All of the beef burgers will feature a combination of brisket and short rib from Los Paisanos Meat Market in Cobble Hill. Michelle Ragussis, formerly of Beast, will turn out dishes like a blue-cheese bacon burger, a beer-braised burger with onions and mushrooms, and a lamb burger stuffed with feta. Dutch Boy is also selling sausages — kielbasa, knackwurst, and bratwurst — from Morscher’s Pork Store in Ridgewood served with “Gulden’s Mustard, because that’s what I grew up on,” says Roff. (You can have Bauer’s horseradish mustard, too, if you’d like.) Also available is a pulled-pork sandwich with pomegranate barbecue sauce, a veggie burger, and a turkey-meatball sandwich with turkey-mushroom gravy. Drink Abita root beer on tap or order Foxon Park sodas. The milk shakes are made with Blue Marble ice cream and U-Bet chocolate syrup. (You can also order your shake spiked.)

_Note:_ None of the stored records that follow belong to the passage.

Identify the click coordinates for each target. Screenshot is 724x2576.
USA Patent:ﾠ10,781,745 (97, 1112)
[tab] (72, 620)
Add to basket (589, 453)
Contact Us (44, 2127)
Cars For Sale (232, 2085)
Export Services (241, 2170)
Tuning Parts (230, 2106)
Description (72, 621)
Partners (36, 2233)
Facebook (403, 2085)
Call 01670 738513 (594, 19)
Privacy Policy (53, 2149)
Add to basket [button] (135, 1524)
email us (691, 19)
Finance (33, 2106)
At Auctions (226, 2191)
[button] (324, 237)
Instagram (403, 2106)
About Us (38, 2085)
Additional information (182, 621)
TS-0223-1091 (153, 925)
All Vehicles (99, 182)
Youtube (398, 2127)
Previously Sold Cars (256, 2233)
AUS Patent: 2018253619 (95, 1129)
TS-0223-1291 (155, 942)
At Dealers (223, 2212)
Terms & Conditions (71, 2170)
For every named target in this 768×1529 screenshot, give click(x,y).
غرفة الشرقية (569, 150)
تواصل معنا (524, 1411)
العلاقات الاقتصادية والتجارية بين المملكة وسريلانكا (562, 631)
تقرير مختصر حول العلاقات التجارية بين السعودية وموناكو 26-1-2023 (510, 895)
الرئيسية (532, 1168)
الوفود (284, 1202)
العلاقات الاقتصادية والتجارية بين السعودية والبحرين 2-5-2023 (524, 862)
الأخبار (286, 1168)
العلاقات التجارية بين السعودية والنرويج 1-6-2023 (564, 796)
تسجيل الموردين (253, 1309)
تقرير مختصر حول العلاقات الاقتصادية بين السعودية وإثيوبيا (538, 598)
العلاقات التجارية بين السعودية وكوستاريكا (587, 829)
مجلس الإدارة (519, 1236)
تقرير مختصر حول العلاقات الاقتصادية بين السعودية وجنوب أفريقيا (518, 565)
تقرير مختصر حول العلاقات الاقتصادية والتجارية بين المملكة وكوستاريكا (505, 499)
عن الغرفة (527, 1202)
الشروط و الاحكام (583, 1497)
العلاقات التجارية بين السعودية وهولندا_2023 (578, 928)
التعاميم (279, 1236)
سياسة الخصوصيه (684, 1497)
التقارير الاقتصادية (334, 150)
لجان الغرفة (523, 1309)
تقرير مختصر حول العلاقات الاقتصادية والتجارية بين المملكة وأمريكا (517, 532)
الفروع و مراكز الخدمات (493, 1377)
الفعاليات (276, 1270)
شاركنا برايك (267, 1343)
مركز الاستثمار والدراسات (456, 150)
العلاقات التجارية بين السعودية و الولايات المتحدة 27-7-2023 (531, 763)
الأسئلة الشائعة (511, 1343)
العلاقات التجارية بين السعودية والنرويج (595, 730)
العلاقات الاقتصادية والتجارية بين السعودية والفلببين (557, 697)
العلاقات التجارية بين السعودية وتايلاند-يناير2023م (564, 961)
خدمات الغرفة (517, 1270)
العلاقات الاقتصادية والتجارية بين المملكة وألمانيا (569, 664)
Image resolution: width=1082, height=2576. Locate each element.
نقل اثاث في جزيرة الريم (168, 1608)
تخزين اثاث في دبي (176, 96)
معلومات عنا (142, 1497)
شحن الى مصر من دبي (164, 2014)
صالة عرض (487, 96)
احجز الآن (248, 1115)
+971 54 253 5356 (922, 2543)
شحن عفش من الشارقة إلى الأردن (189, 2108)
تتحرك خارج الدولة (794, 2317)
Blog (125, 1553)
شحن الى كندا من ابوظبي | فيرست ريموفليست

Franklin Park customers can order from Dutch Boy, and you can enter the bar through the burger joint. (A temporary wall is up right now to satisfy a permit issue with the Buildings Department, but it should come down soon.) Delivery service in the neighborhood will begin after the kitchen gets situated, but takeout is available immediately. Dutch Boy Burger is open daily, 11 a.m. to 11 p.m., though Franklin Park customers can order from the kitchen till 1 a.m on Monday through Saturday, and midnight on Sundays.

Dutch Boy Burger, 766 Franklin Ave., nr. St. John’s Pl., Crown Heights, Brooklyn; 718-230-0293.